The number of vehicles earning Top Safety Pick is increasing. Only 13 cars, minivans, and SUVs initially qualified for 2007 awards. At the beginning of the 2008 model year, the number of winners more than doubled to 34. As automakers introduce new models or make safety changes to existing ones, the Institute adds winners throughout the year.

"The EX35 is a leader in its class for state-of-the-art safety," Lund says. "You don't know what kind of crash you're going to be in. That's why it's important to choose a vehicle that will protect you in all kinds of crashes. The Top Safety Pick designation is intended to help people find the safest choices."

In 2007 the Institute made the criteria to earn the award tougher by adding a requirement that winners must be equipped with electronic stability control (ESC). This is based on Institute research indicating that ESC significantly reduces the risk of driver involvement in crashes in the first place. Known by different names and called Vehicle Dynamic Control on the EX35, ESC helps drivers maintain control in the worst situation -- loss of control at high speed -- by engaging automatically when it senses vehicle instability and helping to bring a vehicle back in the intended line of travel, often without the driver knowing anything is wrong. ESC lowers the risk of a fatal single-vehicle crash by about half. It lowers the risk of a fatal rollover crash by as much as 80 percent.

How vehicles are evaluated: The Institute's frontal crashworthiness evaluations are based on results of 40 mph frontal offset crash tests. Each vehicle's overall evaluation is based on measurements of intrusion into the occupant compartment, injury measures recorded on a Hybrid III dummy in the driver seat, and analysis of slow-motion film to assess how well the restraint system controlled dummy movement during the test.

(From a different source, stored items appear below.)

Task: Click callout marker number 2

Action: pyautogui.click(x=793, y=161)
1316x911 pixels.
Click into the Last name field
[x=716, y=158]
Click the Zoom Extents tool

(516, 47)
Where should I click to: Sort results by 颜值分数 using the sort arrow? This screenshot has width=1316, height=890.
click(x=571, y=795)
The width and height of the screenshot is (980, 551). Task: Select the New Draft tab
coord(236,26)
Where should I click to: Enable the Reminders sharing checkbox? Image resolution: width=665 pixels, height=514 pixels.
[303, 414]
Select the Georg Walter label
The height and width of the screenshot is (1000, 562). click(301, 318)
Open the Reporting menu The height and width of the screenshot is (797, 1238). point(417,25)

Side evaluations are based on performance in a crash test in which the side of a vehicle is struck by a barrier moving at 31 mph. The barrier represents the front end of a pickup or SUV. Ratings reflect injury measures recorded on two instrumented SID-IIs dummies, assessment of head protection countermeasures, and the vehicle's structural performance during the impact. Injury measures obtained from the two dummies, one in the driver seat and the other in the back seat behind the driver, are used to determine the likelihood that a driver and/or passenger in a similar real-world crash would sustain serious injury to various parts of the body. The movements and contacts of the dummies' heads during the test also are evaluated. Structural performance is based on measurements indicating the amount of B-pillar intrusion into the occupant compartment.

Rear crash protection is rated according to a two-step procedure. Starting points for the ratings are measurements of head restraint geometry -- the height of a restraint and its horizontal distance behind the back of the head of an average-size man. Seat/head restraints with good or acceptable geometry are tested dynamically using a dummy that measures forces on the neck.